If you have a question about this talk, please contact: Mary-Clare Mackay (mmackay3)

**Matt Graham**

**Title: Dynamics, geometry and randomness: sampling from Boltzmann machine relaxations**

The Boltzmann machine is an undirected probabilistic graphical model where a distribution over the binary states of a set of nodes is defined by pairwise interaction terms. As exact inference in Boltzmann machines is intractable for all but the smallest networks, commonly MCMC methods are used instead with Gibbs sampling being particularly common.

Sampling from large fully connected Boltzmann machine models is however a challenging problem. Typically these distributions will be in a sense multi-modal - there will be multiple distinct sets of binary state vectors with high probability mass under the distribution, with these 'modes' separated by sets of states in which all configurations have low probability. In such cases Gibbs sampling tends to perform particularly badly, having very low probability of transitioning between different modes.

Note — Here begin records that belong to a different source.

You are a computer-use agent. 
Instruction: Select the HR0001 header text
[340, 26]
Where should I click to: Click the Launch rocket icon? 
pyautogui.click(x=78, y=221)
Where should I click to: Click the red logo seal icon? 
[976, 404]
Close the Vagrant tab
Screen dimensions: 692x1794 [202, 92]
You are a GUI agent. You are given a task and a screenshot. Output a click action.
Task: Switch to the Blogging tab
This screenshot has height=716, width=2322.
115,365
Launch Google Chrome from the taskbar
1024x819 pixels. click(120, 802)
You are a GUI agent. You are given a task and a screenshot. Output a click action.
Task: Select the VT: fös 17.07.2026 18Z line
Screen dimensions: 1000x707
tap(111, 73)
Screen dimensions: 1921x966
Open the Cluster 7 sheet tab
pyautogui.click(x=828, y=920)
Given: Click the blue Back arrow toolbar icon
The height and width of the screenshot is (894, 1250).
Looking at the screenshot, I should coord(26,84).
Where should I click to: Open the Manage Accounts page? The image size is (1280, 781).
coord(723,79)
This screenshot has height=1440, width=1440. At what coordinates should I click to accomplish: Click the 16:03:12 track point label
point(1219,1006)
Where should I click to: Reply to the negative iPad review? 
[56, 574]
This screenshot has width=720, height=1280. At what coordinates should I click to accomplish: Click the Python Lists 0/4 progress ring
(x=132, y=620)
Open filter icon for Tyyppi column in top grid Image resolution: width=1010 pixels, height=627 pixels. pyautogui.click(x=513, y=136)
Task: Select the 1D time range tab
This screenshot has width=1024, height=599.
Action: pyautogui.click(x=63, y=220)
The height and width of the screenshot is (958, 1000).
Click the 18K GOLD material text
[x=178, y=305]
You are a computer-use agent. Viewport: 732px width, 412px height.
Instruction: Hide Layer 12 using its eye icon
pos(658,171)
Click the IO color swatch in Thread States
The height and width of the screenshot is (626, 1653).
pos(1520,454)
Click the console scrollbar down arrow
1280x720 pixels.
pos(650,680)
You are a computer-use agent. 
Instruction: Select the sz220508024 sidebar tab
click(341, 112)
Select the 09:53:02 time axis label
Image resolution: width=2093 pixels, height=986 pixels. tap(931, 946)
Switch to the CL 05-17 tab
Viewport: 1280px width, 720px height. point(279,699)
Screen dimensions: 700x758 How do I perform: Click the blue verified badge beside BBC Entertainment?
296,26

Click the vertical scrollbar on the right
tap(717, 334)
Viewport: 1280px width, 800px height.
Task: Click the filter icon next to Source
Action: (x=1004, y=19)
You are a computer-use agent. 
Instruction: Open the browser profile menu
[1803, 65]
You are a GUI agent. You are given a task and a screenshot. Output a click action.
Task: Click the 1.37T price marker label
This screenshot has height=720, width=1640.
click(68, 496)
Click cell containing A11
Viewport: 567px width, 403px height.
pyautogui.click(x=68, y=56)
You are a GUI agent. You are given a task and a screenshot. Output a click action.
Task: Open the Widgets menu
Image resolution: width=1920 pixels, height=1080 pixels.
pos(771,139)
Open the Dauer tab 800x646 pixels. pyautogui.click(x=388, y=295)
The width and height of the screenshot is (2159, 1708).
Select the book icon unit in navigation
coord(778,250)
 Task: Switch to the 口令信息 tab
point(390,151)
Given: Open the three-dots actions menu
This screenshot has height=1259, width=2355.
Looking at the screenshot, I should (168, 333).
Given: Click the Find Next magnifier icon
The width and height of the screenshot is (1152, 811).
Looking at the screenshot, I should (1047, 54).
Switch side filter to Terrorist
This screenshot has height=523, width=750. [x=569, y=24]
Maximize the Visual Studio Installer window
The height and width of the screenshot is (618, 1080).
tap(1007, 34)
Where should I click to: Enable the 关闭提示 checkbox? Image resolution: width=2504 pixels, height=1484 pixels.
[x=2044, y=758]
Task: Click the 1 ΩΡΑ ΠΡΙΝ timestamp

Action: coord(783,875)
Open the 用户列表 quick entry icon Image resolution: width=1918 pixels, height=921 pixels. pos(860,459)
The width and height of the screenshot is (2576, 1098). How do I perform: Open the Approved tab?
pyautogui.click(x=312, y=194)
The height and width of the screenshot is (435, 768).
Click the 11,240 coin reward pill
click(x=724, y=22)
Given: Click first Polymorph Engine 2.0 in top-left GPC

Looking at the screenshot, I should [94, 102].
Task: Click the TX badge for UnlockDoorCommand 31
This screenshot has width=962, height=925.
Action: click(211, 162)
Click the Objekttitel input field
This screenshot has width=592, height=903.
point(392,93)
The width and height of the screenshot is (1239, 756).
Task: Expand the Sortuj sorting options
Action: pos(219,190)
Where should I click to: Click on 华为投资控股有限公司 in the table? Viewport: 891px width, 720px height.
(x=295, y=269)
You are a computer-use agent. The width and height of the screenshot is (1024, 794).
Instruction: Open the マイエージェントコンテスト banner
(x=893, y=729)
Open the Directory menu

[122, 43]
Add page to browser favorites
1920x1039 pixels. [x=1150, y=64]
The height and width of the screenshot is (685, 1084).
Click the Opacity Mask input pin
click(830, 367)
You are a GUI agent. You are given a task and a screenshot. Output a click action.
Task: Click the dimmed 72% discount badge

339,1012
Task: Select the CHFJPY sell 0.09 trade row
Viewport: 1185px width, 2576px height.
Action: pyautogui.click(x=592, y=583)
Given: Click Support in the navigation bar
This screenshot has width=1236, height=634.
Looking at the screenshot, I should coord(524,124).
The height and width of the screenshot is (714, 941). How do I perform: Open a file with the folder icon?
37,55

In this talk I will describe a method for relaxing a Boltzmann machine distribution defined over binary state vectors to an equivalent unimodal distribution defined by a density over a real-valued vector space (equivalence here meaning that samples from the relaxed distribution can be used directly to compute Monte Carlo estimates of expectations of the binary states). The geometric structure of the relaxed distribution will be explored and used to motivate a proposed sampling dynamic closely related to existing Hamiltonian Monte Carlo methods. I will present experiments showing some of the advantages of the proposed method while also explaining some of the challenges still to be overcome.

**Zhanxing Zhu**

**Title: Stochastic Parallel Block Coordinate Descent for Separable Saddle Point Problems**

We consider a general convex-concave saddle point problem with a separable structure, especially for non-strongly convex functions. Given this form of problem, we propose a simple and efficient stochastic block coordinate descent method using adaptive primal-dual updates, which enables flexible parallel optimization for large-scale optimization. Our method shares the efficiency and flexibility of coordinate descent methods while keeping the simplicity of primal-dual methods and utilizing the structure of the separable convex-concave saddle point problem.

The method is capable of solving a wide range of machine learning applications, including robust principal component analysis, Lasso and feature selection by group Lasso, etc. Both theoretically and empirically, I will show that the proposed method performs significantly better than other state-of-the-art methods in all these applications.